对大型正则表达式使用延迟评估(而不仅仅是。*?)

问题描述:

Using the follow regex:

\[\w* \w* \d{2} [\w:]* \d{4}\] \[error\] \[client .*?\] .*? Using HTTP not .*?<br /> 

I get the following results (where yellow boxes indicate a match):

Sublime Text 2

Raw Text: http://pastebin.com/vSi0mLGv

The bottom two sections are correct.

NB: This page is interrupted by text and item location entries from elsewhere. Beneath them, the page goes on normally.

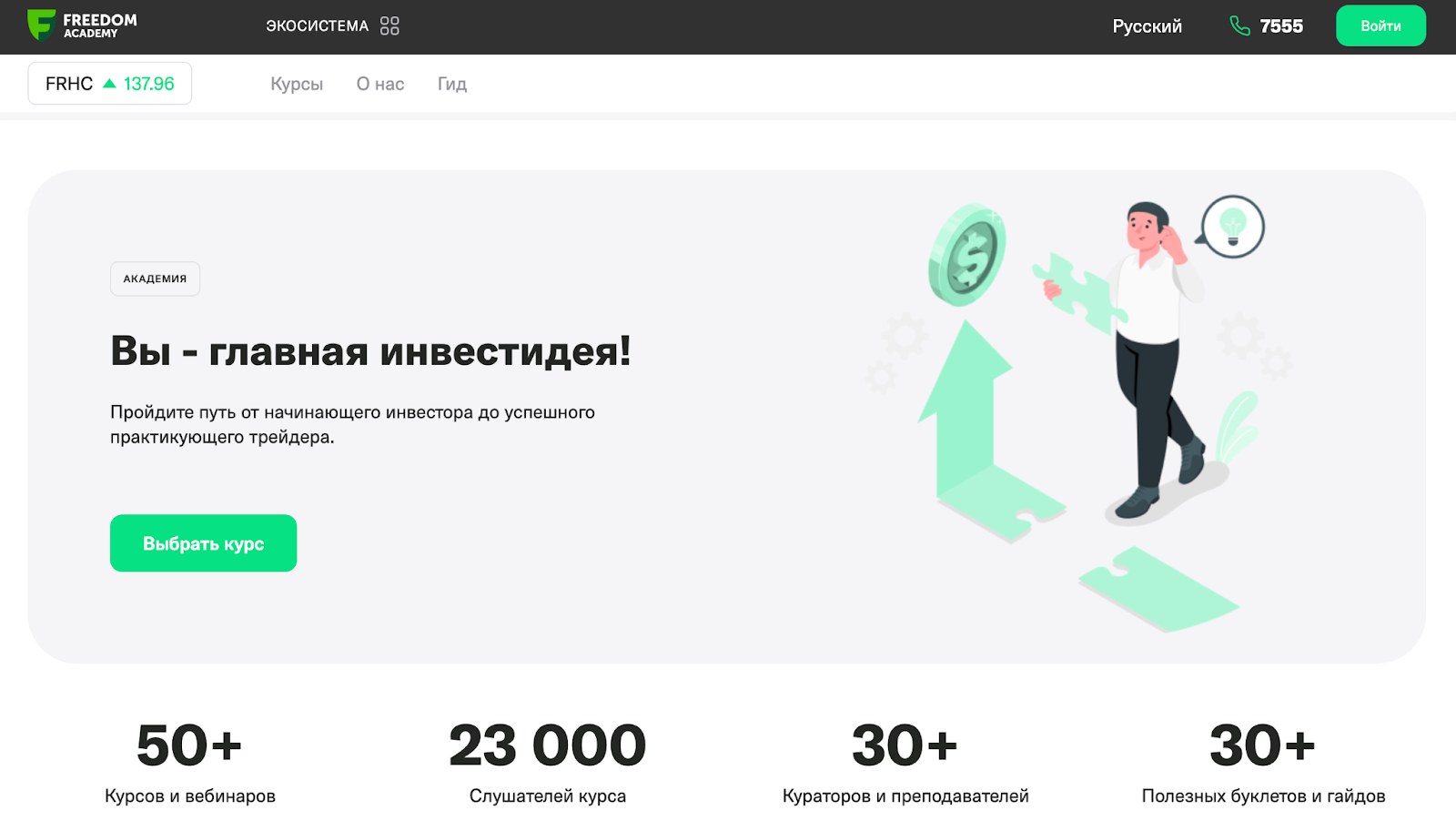Click the Войти login button
The height and width of the screenshot is (821, 1456).
click(1380, 25)
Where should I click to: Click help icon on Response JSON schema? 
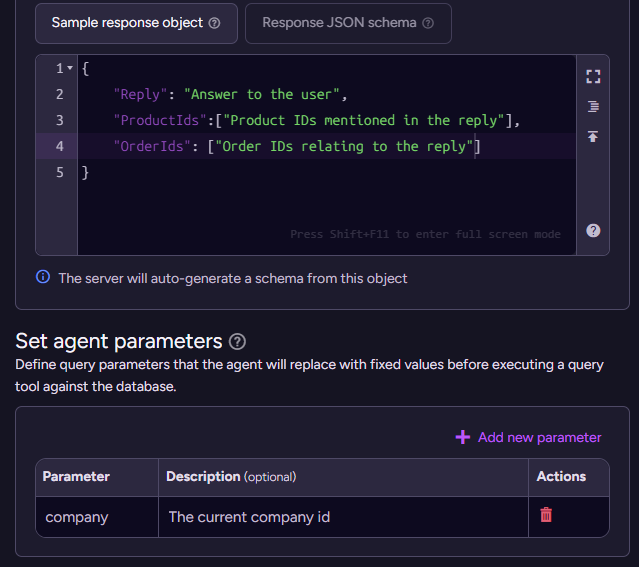(x=428, y=23)
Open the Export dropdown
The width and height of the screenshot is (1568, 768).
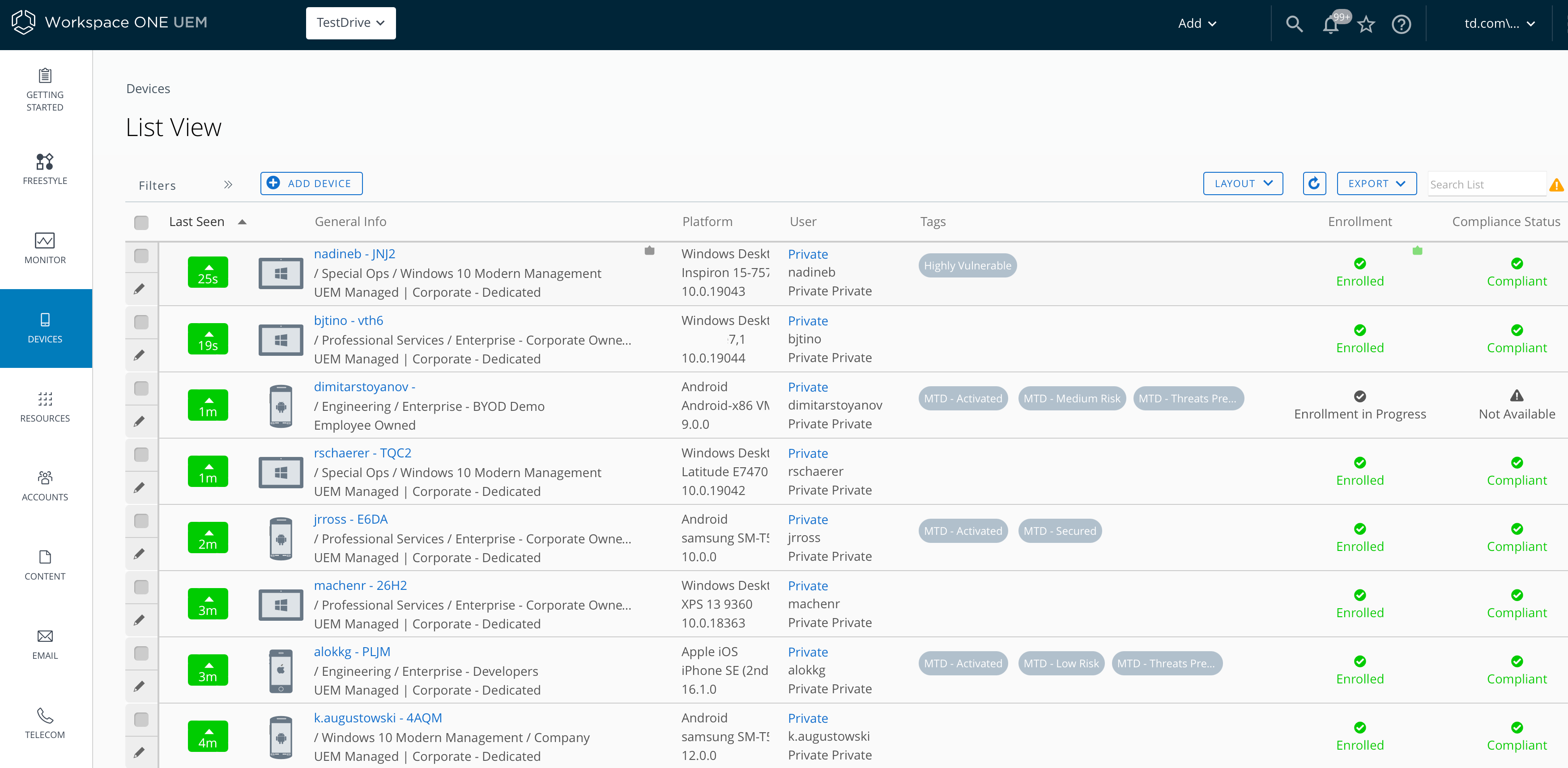(1377, 183)
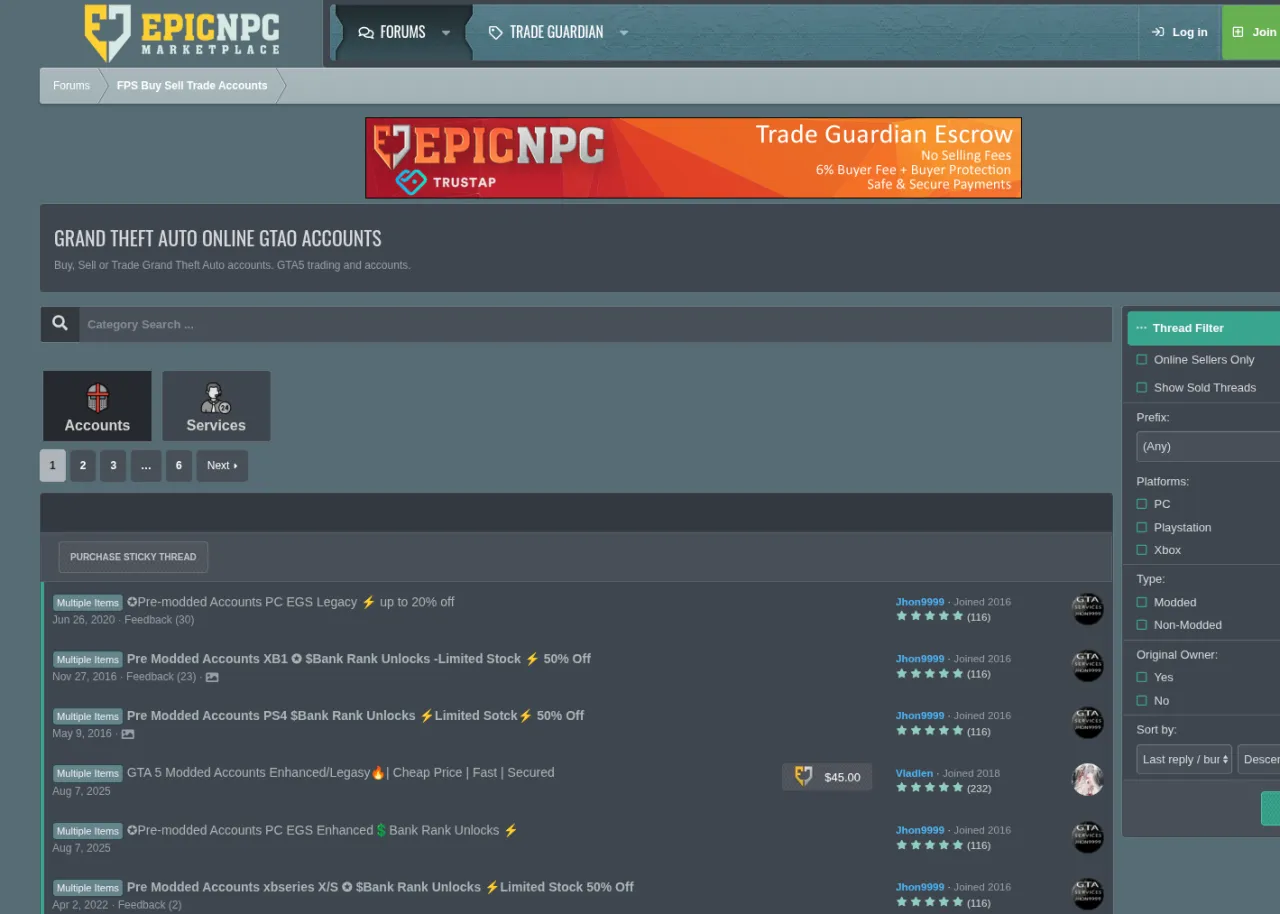The image size is (1280, 914).
Task: Enable the Online Sellers Only filter
Action: 1141,359
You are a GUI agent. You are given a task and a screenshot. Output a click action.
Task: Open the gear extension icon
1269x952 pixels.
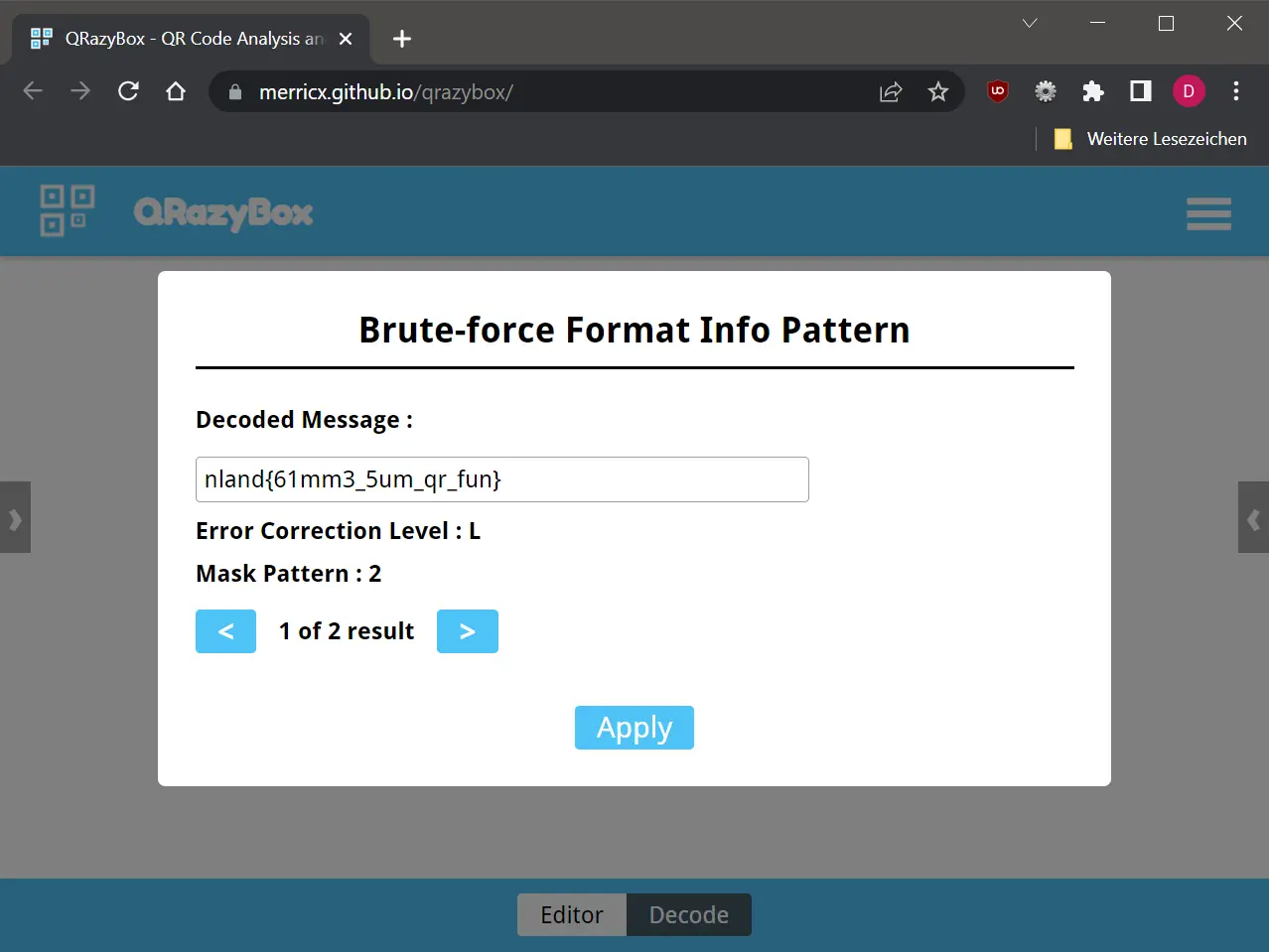coord(1046,91)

I want all sections that contain: &lt;&lt;&lt;NOTICE&gt;&gt;&gt; Non-Prod Server: Using HTTP not HTTP/S

The top section however, contains the correct string (similar to the bottom two), but also comes with a whole other chunk that I do not want:

[Thu May 10 17:43:48 2012] [error] [client ::1] Current Name:
DashboardBar_projAnnualReview200, referer: http://
localhost/test/pages/TestPage.php<br />`

I know this comes down to regex being greedy, but how can I go about making it do a lazy evaluation for the <br />, if that's even the right way to go about it. I've tried (<br />)*? and others to no avail.


Other Information: I am using Sublime Text 2, and performing a regex search if anyone wanted to recreate the image.

使用以下正则表达式: p>

  \ [\ w *  \ w * \ d {2} [\ w:] * \ d {4} \] \ [错误\] \ [客户端。*?\]。*? 使用HTTP而不是。*?&lt; br /&gt;  
  code>  pre> 
 
 

我得到以下结果(黄色框表示匹配): p>

p>

原始文本: em> http://pastebin.com/vSi0mLGv p>

底部的两个部分是正确的。 我希望所有部分包含:&amp; lt;&amp; lt;&amp; lt; NOTICE&amp; gt;&amp; gt;&amp; gt; 非Prod服务器:使用HTTP而不是HTTP / S code> p>

然而,顶部包含正确的字符串(类似于底部的两个),但也附带一个完整的其他字符串 我不想要的块: p>

  [Thu May 10 17:43:48 2012] [error] [client :: 1]当前名称:
DashboardBar_projAnnualReview200,referer:http  :// 
localhost / test / pages / TestPage.php&lt; br /&gt;`
  code>  pre> 
 
 

我知道这归结为正则表达式贪婪,但我怎么能 如果对于&lt; br /&gt; code>进行惰性评估,如果这是正确的方法。 我已经尝试(&lt; br /&gt;)*? code>和其他人无济于事。 p>


其他信息: I 我正在使用 Sublime Text 2 ,并执行正则表达式搜索,如果有人想要重新创建图像。 p > div>

Greediness is not the problem, eagerness is. The regex engine starts trying to match at the earliest opportunity, and it doesn't give up until every possibility has been exhausted. Making quantifiers non-greedy doesn't change that, it just changes the order in which the possibilities are tried.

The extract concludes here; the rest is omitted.